++++ Information shown

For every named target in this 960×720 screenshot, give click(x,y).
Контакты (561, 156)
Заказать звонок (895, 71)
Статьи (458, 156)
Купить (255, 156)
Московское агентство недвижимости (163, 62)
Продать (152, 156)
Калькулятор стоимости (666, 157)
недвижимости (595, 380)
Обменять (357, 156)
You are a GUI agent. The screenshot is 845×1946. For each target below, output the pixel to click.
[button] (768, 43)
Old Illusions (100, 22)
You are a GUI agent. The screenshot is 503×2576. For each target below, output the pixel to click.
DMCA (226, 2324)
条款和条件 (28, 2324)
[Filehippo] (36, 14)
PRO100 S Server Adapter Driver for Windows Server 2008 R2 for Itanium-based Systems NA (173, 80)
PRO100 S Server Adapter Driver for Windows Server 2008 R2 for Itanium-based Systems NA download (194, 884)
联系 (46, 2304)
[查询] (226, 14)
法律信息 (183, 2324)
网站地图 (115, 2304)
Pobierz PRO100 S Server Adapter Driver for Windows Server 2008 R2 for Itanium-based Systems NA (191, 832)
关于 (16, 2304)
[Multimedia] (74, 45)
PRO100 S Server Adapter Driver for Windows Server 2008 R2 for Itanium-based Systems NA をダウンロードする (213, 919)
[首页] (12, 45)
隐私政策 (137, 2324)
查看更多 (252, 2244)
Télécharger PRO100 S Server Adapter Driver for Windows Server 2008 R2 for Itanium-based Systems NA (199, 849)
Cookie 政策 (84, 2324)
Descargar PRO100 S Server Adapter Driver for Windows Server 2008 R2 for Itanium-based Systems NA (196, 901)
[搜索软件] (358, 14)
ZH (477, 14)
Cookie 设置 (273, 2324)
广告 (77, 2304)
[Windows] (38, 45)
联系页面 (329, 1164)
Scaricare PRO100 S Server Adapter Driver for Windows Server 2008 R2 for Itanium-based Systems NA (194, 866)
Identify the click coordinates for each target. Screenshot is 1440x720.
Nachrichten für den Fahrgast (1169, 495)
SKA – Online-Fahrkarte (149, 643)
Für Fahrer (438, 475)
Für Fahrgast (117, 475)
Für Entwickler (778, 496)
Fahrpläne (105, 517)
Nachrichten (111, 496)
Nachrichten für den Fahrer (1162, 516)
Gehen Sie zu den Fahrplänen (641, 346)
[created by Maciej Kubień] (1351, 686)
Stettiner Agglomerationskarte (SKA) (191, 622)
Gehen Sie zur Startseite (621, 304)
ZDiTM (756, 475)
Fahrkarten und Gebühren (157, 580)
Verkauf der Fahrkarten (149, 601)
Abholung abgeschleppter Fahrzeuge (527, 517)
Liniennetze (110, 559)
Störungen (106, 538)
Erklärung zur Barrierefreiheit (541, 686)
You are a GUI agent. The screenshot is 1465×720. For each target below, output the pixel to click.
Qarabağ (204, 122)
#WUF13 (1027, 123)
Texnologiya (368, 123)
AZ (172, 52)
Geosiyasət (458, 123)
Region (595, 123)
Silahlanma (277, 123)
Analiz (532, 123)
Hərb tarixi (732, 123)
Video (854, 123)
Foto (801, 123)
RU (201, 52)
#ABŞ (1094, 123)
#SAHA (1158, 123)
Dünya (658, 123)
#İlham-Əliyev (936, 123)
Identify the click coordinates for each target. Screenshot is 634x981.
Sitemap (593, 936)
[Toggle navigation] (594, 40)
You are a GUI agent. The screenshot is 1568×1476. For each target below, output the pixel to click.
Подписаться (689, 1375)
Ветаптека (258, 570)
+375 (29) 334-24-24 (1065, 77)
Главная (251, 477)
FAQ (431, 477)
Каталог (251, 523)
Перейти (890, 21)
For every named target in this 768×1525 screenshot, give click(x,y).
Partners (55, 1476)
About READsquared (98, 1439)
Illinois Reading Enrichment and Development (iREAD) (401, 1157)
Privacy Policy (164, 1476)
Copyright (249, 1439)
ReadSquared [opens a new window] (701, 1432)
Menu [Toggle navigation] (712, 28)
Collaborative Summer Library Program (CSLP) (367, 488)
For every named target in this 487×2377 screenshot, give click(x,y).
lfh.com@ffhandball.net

++++++++

Brief
Rewrite only the lines from the one holding "#ABŞ (1094, 123)" through the end of the records, inclusive, keeping the requests as they are. Multiply every click coordinate by 0.6 and round it to a whole number, with halves rounded up.

Task answer
#ABŞ (656, 74)
#SAHA (695, 74)
Dünya (395, 74)
#İlham-Əliyev (562, 74)
Identify the click coordinates for each target. Screenshot is 634x981.
Sitemap (356, 562)
[Toggle navigation] (356, 24)
You are a GUI agent. The screenshot is 1568×1476. For each target below, output the pixel to click.
Подписаться (413, 825)
Ветаптека (155, 342)
+375 (29) 334-24-24 (639, 46)
Главная (151, 286)
FAQ (259, 286)
Каталог (151, 314)
Перейти (534, 13)
For every named target in this 768×1525 screenshot, give click(x,y).
Partners (33, 886)
About READsquared (59, 863)
Illinois Reading Enrichment and Development (iREAD) (241, 694)
Privacy Policy (98, 886)
Copyright (149, 863)
ReadSquared [opens a new window] (421, 859)
Menu [Toggle navigation] (427, 17)
Collaborative Summer Library Program (CSLP) (220, 293)
For every named target in this 487×2377 screenshot, give click(x,y).
lfh.com@ffhandball.net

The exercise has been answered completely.